An UpdateThingShadow may carry a version for optimistic locking. If it does not match the shadow's stored version, the update is rejected with ConflictException (HTTP 409).

Publish + retained messages

  • Publish (POST /topics/{topic}, ?qos=, ?retain=) accepts an MQTT message for a topic. When retain=true the message is stored (an empty retained payload clears the topic, matching AWS); a non-retained publish is accepted as a 200 no-op.
  • GetRetainedMessage (GET /retainedMessage/{topic}) returns a stored retained message (payload, qos, lastModifiedTime), or ResourceNotFoundException when the topic has none.
  • ListRetainedMessages (GET /retainedMessage) paginates the retained-topic summaries (topic, payloadSize, qos, lastModifiedTime) by maxResults.

Validation & errors

Model-derived validation rejects contract violations with the codes the model declares: InvalidRequestException (malformed shadow document, out-of-range qos), ResourceNotFoundException (missing shadow / retained message / connection), ConflictException (shadow version conflict), plus the declared ThrottlingException / UnauthorizedException / MethodNotAllowedException / RequestEntityTooLargeException / ServiceUnavailableException / InternalFailureException family.
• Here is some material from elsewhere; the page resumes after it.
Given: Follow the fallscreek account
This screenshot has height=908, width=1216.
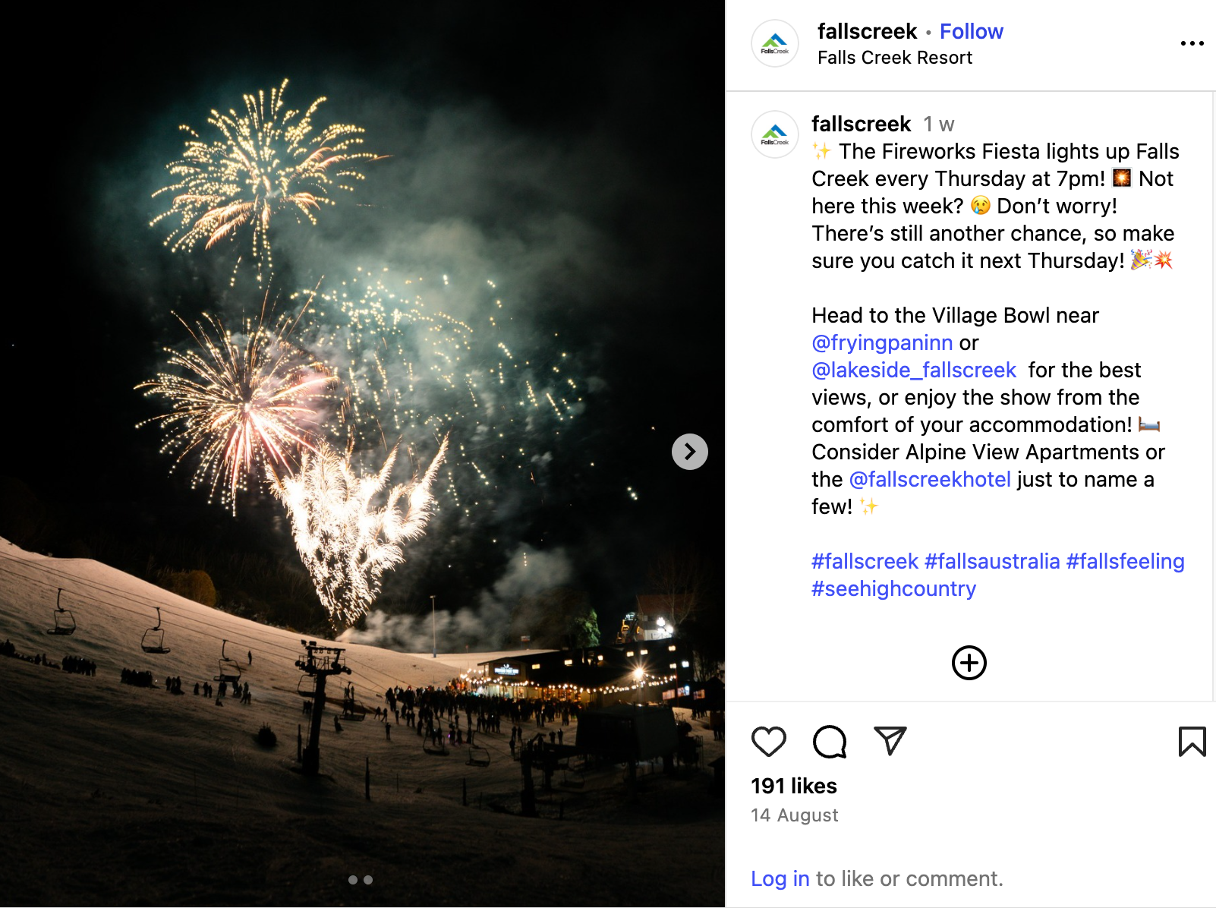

State is account-partitioned and persisted.

Honest gaps

fakecloud runs no MQTT broker, which shapes two areas honestly:

  • No live pub/sub fan-out. Publish is accepted (and, for retained messages, stored), but it is never delivered to subscribed MQTT clients. There is no live broker to fan messages out to.
  • No connected clients. Because there is no broker, no MQTT client is ever connected. The connection-introspection operations (GetConnection, DeleteConnection, ListSubscriptions, and SendDirectMessage) therefore faithfully return ResourceNotFoundException for every client id, which is exactly what AWS returns for an unknown connection. This is a real response reflecting the emulated state, not a fabricated connection record.

The device-shadow merge/delta/version state machine and the retained-message store are fully real; these gaps are confined to live MQTT transport, which has no in-process equivalent.